# Ketentuan Tugas:
1) Jawab pertanyaan berikut berdasarkan berita tentang putusan MK soal syarat usia capres-cawapres:
(a) Feri Amsari adalah ahli hukum tata negara dari universitas mana?
(b) Siapa yang mendampingi Anwar Usman di sebelah kanan?
(c) Undang-undang apa yang diuji dalam sidang itu?
2) Sambung berita tentang syarat usia capres-cawapres setelah kalimat terakhirnya.

# Kutipan Sumber:

┄┄┄┄┄┄

Menuju konten utama
Pemilu Serentak 2024

Memprediksi Skenario Putusan MK soal Syarat Usia Capres-Cawapres

Ahli hukum tata negara Universitas Andalas, Feri Amsari mewanti-wanti agar MK konsisten dengan tidak mengubah sesuatu yang bersifat open legal policy.

Memprediksi Skenario Putusan MK soal Syarat Usia Capres-Cawapres
Ketua Majelis Hakim Mahkamah Konstitusi (MK) Anwar Usman (tengah) didampingi Hakim Konstitusi Arief Hidayat (kanan) dan Saldi Isra (kiri) memimpin jalannya sidang Pengujian Materiil Undang-Undang Nomor 7 Tahun 2017 tentang Pemilihan Umum di Gedung MK, Jakarta, Selasa (29/8/2023). ANTARA FOTO/Reno Esnir/nym.

┄┄┄┄┄┄

# Data Tercatat:
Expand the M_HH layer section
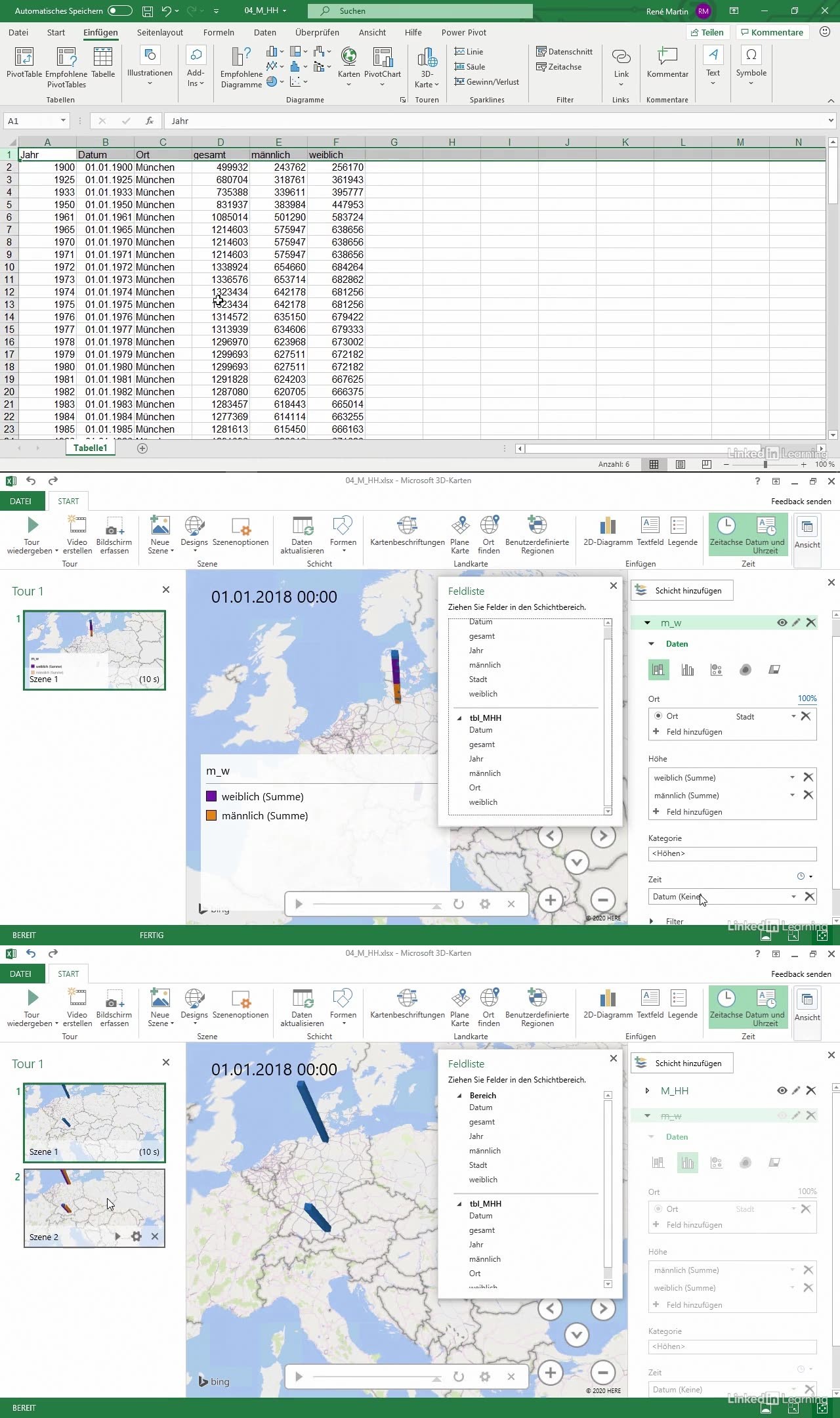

┄┄┄┄┄┄

# Jawaban Latihan:
1)
(a) Universitas Andalas
(b) Hakim Konstitusi Arief Hidayat
(c) Undang-Undang Nomor 7 Tahun 2017 tentang Pemilihan Umum

2)
tirto.id - Mahkamah Konstitusi (MK) menjadi sorotan publik jelang putusan uji materi UU Pemilu terkait syarat usia capres-cawapres yang akan dibacakan pada Senin (16/10/2023). Mahkamah menjadwalkan pembacaan putusan perkara Nomor 29/PUU-XXI/2023 yang diajukan pemohon Dedek Prayudi dengan kuasa hukum Michael pada pukul 10.00 WIB.

Sebab, putusan MK tersebut akan membawa pengaruh pada kontestasi Pilpres 2024 karena akan menentukan peluang pencalonan anak sulung Presiden Joko Widodo, Gibran Rakabuming Raka. Nama Gibran kerap disebut sebagai salah satu kandidat potensial cawapres dari Prabowo Subianto yang diusung Koalisi Indonesia Maju.

Akan tetapi, Gibran belum bisa maju meski telah dipinang Prabowo, karena umur Gibran masih di bawah 40 tahun sesuai amanat UU Nomor 7 tahun 2017 tentang Pemilu. Jika uji materi Nomor 29/PUU-XXI/2023 dikabulkan MK, maka peluang Gibran maju sebagai bakal cawapres tidak lagi berbenturan dengan regulasi.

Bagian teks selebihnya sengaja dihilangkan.